In a recent paper, “How effective is nudging? A quantitative review on the effect sizes and limits of empirical nudging studies”, the authors conclude that “only 62% of nudging treatments are statistically significant”. Is this a small number? Compared to other findings, especially within the domain of social psychology, finding that 62% of the treatments are statistically significant is quite impressive.
My primary issue with this study – and similar studies interested in whether nudges work – is that there is no agreement in the ltierature on when a treatment should be categorized as a nudge. For that reason, I am not convinced that a quantitative review as the one above can provide a meaningful estimate on the number of nudges, that are statistically significant (even if we only look at the published literature). Specifically, look at the criteria used in the literature review to select relevant studies: “we did not include studies that did not mention, ‘nudge’ or ‘nudging’, that did not quote the original work (Thaler and Sunstein, 2008), or that had no other link to the nudge concept.”
My guess is that statistically significant nudging studies, that cite the original work on nudging, are more likely to cite Thaler and Sunstein. Or, more importantly, studies that do find statistically significant effects are more likely to be called nudges in the first place. To understand why, let us take a look at the definition of a nudge offered in Nudge:
“A nudge, as we will use the term, is any aspect of the choice architecture that alters people’s behavior in a predictable way without forbidding any options or significantly changing their economic incentives.”
In the definition of “a nudge”, it is important that an aspect of the choice architecture alters people’s behavior. In other words, if there is no effect of an aspect of the choice architecture, it is not a nudge. This is a definition that is set up to succeed. If an intervention works, it is a nudge. If not, it is not a nudge. Conceptually, it makes no sense to say that x% of nudges work, as 100% of nudges will have an impact. If not, they are not nudges. Heads you win, tails I lose.
With this definition in mind, I am surprised that 38% of the effects are not statistically significant. However, I think I know why the number is that high. In other words, in the studies examined in the review, more than 62% of the nudges will work. The review looks at 100 studies including 317 effect sizes. Not all effect sizes are created equally and most studies have one key effect that is more important than the rest. If a study reports two effects, one significant and one insignificant, you will more often see that the effect called the most important effect (in this case the nudge), is the statistically significant effect. The authors do not provide a lot of information on this, but they do basically confirm this pattern: “Occasionally, statistically insignificant effects are reported to be insignificant in the discussion section of the primary publications.”

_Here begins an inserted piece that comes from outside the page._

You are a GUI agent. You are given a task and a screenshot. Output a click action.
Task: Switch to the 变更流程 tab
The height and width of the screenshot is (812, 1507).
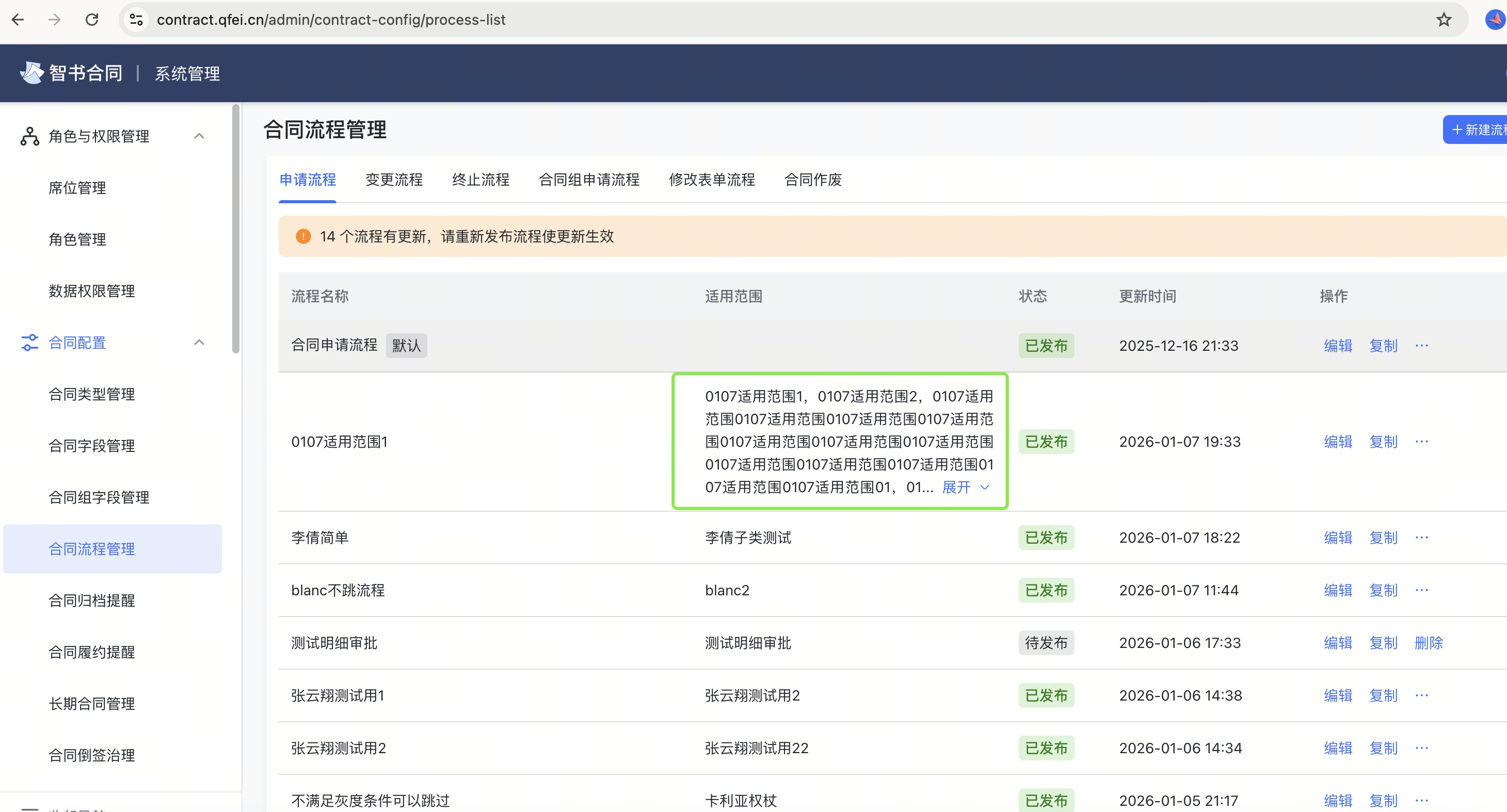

For those reasons, and if we set aside my conceptual concerns for a second, I fully agree with the authors when they conclude “that the findings of this study have to be interpreted with great care and are rather represent an upper bound of the effectiveness of nudging.”
The authors are aware of the obvious publication bias: “Moreover, we might be victim of a possible publication bias as many studies with insignificant results are often not published.” I am surprised, however, that they do not discuss the simple fact that they only look at 100 studies. This might seem impressive compared to other studies, but if you have followed the field since 2008, you know that there was conducted much more than 100 studies from 2008 to 2018. For example, the Behavioral Insights Team in the UK (i.e., one single research team) conducted more than 300 experiments over a six year period (see Maynard and Munafó 2018).
To better understand this problem, consider this paper, “RCTs to Scale: Comprehensive Evidence from Two Nudge Units”, that compares all effects from two Nudge Units in the United States to that of published nudging studies. The finding is as unsurprising as it is depressing: there is a huge discrepancy where published effects are much larger and have low statistical power. This discrepancy can primarily be explained by a publication bias.
The point of this post is not to say that nudging is not effective. However, we should be much more aware of the conceptual and methodological challenges in providing reliable answers to how effective nudges are, and especially the relative effectiveness of nudging compared to other solutions (see Benartzi et al. 2017 for a similar point).